Unlike bows and arrows, there is no useful predictive science of teaching, though teaching can use scientific findings as parts of its assembly (at the very least because there are sciences of learning), just as there is no useful predictive science of art, though we can use scientific findings when making it. In both activities, we can also use stories, inventions, beliefs, values, and many other elements that have nothing to do with science or its findings. It can be done ‘badly’, in the sense of not conforming to whatever standards of perfection apply to any given technique that is part of the assembly, and it may still be a work of genius. What matters is whether the whole works out well.
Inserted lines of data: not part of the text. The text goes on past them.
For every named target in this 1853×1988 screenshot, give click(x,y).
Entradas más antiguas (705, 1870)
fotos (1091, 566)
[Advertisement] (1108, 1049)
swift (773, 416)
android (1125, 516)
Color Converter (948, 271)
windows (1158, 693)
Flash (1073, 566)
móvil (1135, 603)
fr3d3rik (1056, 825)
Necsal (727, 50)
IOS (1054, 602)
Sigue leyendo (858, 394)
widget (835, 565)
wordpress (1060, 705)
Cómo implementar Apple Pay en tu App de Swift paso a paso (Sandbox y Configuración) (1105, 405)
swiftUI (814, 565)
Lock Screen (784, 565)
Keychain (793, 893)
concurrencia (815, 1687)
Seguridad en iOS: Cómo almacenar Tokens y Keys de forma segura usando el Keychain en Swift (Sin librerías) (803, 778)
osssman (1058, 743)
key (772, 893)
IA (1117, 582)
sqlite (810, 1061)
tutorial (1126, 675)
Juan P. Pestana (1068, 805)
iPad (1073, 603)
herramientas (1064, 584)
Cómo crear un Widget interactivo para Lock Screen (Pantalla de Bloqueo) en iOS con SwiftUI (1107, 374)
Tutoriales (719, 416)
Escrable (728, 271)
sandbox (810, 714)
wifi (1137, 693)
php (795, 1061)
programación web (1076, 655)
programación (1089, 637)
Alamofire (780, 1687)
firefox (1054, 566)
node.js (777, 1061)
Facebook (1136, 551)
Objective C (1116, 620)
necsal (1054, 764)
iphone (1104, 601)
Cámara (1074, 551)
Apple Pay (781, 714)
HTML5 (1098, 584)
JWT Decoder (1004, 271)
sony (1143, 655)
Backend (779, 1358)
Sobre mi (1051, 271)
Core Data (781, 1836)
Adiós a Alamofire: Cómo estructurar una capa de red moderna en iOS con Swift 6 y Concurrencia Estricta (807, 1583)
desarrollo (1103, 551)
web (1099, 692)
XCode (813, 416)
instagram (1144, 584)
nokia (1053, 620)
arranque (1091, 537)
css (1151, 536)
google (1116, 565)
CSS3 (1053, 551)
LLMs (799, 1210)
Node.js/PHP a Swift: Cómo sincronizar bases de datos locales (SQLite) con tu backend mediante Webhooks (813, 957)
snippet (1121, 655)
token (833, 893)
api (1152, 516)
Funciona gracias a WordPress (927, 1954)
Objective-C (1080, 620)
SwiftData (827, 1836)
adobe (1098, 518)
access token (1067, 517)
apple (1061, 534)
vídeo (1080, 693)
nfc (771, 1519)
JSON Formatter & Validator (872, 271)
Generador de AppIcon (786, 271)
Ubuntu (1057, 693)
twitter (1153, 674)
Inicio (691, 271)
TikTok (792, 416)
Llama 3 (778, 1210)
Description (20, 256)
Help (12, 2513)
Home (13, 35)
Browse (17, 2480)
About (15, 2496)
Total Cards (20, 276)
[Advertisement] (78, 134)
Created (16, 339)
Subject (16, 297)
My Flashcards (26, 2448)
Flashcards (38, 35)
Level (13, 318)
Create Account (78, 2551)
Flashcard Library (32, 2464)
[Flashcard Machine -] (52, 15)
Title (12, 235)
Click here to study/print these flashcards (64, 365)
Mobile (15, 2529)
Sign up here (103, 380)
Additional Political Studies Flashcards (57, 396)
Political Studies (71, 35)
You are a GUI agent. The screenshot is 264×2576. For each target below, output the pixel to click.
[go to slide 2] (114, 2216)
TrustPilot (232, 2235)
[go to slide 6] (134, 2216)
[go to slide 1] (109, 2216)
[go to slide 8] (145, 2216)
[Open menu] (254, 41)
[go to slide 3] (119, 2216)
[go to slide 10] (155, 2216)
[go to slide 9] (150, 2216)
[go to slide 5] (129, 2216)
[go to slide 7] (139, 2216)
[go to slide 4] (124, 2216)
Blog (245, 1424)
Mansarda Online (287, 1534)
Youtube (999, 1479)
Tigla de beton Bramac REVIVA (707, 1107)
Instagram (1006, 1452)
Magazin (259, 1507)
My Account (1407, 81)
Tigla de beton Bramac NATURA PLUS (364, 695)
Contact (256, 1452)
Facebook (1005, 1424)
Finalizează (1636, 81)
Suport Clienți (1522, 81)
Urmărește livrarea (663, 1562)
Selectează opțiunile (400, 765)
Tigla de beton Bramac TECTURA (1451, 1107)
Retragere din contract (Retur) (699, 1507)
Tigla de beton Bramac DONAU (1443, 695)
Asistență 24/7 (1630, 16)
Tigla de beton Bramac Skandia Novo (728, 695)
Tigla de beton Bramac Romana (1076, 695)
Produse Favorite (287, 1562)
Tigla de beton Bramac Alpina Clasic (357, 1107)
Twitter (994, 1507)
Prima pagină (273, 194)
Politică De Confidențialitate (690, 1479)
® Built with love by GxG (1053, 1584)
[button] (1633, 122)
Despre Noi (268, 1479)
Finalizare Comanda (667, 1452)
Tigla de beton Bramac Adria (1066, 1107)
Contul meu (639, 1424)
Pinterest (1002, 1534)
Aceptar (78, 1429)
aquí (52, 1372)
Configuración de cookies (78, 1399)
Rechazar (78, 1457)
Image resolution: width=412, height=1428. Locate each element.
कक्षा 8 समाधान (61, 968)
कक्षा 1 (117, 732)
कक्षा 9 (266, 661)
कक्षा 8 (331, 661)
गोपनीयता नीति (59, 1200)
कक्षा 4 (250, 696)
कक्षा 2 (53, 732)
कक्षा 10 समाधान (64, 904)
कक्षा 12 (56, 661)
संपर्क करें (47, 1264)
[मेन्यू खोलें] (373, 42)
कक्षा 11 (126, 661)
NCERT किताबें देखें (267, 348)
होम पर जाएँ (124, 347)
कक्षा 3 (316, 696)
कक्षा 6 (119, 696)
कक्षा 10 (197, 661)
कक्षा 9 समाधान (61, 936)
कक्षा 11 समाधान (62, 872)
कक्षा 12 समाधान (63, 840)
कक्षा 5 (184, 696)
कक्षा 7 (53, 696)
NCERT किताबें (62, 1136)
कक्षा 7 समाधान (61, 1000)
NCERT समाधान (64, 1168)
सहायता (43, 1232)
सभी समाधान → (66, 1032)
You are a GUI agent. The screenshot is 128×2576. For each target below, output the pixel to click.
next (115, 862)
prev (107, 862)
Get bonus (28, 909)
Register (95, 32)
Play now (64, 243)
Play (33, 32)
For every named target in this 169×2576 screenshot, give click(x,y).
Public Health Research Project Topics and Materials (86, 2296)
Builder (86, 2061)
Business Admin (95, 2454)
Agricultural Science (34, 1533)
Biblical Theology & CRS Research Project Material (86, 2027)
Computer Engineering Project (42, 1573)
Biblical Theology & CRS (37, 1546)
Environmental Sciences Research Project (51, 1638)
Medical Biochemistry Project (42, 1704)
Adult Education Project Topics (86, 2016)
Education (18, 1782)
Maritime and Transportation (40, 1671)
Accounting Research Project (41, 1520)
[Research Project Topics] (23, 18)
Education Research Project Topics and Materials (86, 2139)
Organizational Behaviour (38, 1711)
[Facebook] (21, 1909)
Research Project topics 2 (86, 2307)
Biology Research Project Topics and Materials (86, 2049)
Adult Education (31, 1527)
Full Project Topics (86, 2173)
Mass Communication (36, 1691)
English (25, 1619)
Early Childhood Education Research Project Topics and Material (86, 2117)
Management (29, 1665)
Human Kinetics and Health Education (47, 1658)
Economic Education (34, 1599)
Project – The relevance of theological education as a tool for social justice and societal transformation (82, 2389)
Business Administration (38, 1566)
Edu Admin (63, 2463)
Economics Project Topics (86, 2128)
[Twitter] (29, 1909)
At a more fundamental level, there can be no useful science of teaching (or of art) because the whole is non-ergodic. The number of possible states that could be visited vastly outnumber the number of states that can be visited by many, many orders of magnitude. Even if the universe were to continue for a trillion times the billions of years that it has already existed and it were a trillion times the size it seems to be now, they would almost certainly never repeat. What matters are the many, many acts of creation (including those of each individual learner) that constitute the whole. And the whole constantly evolves, each part building on, interacting with, incorporating, or replacing what came before, creating both path dependencies and new adjacent possible empty niches that deform the evolutionary landscape for everything in it. This is, in fact, one of the reasons that learning style theories are so hard to validate. There are innumerable other parts of the assembly that matter, most of which depend on the soft technique of those creating or enacting them that varies every time, just as you have probably never written your signature in precisely the same way twice. The implementation of different ways of teaching according to assumed learning styles can be done better or worse, too, so the chances of finding consistent effects are very limited. Even if any are found in a limited set of use cases (say, memorizing facts for a SAT), they cannot usefully predict future effects for any other use case. In fact, even if there were statistically significant effects across multiple contexts it would tell us little or nothing of value for this inherently novel context. However, like almost all attempts to research whether students, on average, learn better with or without [insert technology of interest here], on average there will most likely be no significant difference, because so many other technologies matter as much or more. There is no useful predictive science of teaching, because teaching is an assembly of technologies, and not only does the technique of an individual teacher matter, but also the soft technique of potentially thousands of other individuals who made contributions to the whole. It’s uncertain, and so we need myths to help make sense of our particular, never-to-be-repeated context. Truth doesn’t come into it.